Even the stabbing of the 16-year-old boy Junaid in a train was due to aggressive Hindu nationalism. That was no less than this. These are the issues that need to be addressed and the government is not doing that. They want aggressive Hindu nationalism to go on.

What will be consequence of this ordinance on children?
There are a large number of cases where a close family member like a father or stepfather are involved. The mother is either dead or deserted. The girl is dependent on the father. While she wants the father to be punished, she does not want him to be hanged. Also there is family pressure when such stringent punishment is involved. Over  time, the child may also develop a feeling of guilt. So will children report such crimes now that the punishment has been made so stringent? In the case of stranger rapes, if the punishment for rape and for rape and murder is the same, whoever commits rape will now murder. Now cases may come down, not because death penalty is a deterrent, it is a deterrent for the victim to report the incident. So in either case, the ordinance does not work out. It is not at all well-thought out.

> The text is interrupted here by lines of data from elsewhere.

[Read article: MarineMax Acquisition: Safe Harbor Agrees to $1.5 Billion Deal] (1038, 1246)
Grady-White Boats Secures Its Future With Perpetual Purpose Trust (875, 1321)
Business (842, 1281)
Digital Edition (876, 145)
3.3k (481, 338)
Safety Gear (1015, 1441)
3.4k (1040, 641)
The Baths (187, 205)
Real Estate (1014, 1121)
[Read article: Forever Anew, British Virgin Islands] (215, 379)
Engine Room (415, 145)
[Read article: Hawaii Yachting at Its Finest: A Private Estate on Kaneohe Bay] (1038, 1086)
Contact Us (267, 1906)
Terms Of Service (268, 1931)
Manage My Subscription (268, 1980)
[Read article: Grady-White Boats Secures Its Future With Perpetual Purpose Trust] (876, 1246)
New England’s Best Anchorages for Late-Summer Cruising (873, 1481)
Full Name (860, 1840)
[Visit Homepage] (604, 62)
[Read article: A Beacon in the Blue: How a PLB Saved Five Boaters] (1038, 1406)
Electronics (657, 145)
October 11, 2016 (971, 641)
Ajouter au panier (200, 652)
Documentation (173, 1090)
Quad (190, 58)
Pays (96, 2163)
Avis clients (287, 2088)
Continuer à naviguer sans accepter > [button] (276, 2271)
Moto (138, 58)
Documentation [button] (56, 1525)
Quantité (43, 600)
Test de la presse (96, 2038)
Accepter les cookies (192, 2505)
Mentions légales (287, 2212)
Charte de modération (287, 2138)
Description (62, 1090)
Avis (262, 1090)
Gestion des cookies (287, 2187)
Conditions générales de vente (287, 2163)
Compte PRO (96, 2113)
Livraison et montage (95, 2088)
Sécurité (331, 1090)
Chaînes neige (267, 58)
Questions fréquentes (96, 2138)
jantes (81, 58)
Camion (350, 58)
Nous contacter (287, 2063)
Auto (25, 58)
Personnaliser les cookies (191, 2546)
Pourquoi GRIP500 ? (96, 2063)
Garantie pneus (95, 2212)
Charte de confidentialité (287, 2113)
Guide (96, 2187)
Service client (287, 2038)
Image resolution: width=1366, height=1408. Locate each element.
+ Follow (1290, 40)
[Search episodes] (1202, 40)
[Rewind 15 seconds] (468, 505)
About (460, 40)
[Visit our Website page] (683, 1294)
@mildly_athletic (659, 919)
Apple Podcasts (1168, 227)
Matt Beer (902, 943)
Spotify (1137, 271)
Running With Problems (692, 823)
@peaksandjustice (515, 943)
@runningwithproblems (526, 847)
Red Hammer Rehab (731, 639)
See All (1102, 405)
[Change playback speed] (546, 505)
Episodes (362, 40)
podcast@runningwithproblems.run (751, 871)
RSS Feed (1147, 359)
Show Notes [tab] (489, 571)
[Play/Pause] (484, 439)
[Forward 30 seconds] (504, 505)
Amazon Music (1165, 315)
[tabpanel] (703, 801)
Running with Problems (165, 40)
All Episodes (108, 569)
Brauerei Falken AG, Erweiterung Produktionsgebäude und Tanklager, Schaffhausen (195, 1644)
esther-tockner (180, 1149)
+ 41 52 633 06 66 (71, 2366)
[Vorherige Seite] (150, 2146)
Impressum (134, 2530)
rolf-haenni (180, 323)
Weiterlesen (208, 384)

A study conducted by RAHAT programme of Majlis had found that in case of sexual violence, girls in the age group of 11 and 18 are most vulnerable. There is a tendency not to believe them in court. There are low convictions in these cases. What is the use then of stringent punishment for the upto 12 years age group, when there is a high conviction rate already?
In the 11 and 18 age group, most acquittals happen, since there is tendency to think that the girl may be in a relationship and is sexually active. So now you have put these girls at greater risk by categorising, we now have four categories, under 12, under 16, under 18 and above 18.

What really needs to be done?
There is a whole list. Children of sexual assault need to be taken out of slums and given protected care. All shelter homes are in doldrums and government-run ones are in a pathetic condition. Child welfare committees are not functioning, except in big cities. There must be a victim compensation programme, not at the end of the trial but at the beginning. Not that only if there is a trial and conviction there will be compensation. When the survivor of sexual assault is pregnant for instance, she needs money for tests and to be admitted. What if the girl has contracted HIV? They are not bothered about these. After sexual assault, a child cannot go to the same school or live in the same area because of the stigma. She has to be relocated. Many times they are sent off to their village and married off, hiding the incident. Firstly, they are poor and vulnerable or school drop outs. The process is supposed to empower her and bring her up. It pushes her down. The court process takes two to three years. By that time, the family no longer wants to come to court or give evidence. You have not placed the child in the middle. When you say you want to protect the children, you have to think of all the situations around her, right from school, neighbourhood and sex education.

Are the two-months time frame for finishing investigation, another two months for finishing trial, practical, especially when the punishments are so stringent?
Just check the backlog. There are such a large number of cases pending for so many years. In each case, at least 12 people’s evidence are recorded, from the complainant to the senior inspector to the panchnama, medical, forensic and so on. It is not the victim and her mother alone. Increasing the number of courts is not going to solve the problem, because the process itself takes so long. On an average, it takes two to three years. No due diligence has been done on these matters.

How does one dissent when they are labelled as being pro-rapist if they are against death penalty?
Since the Kathua rape is seen as a gender crime, anyone who argues against the ordinance with such stringent punishment, will be called pro-rapist, that you want these things to happen. It is like when I opposed criminalisation of triple talaq, I am accused of supporting it.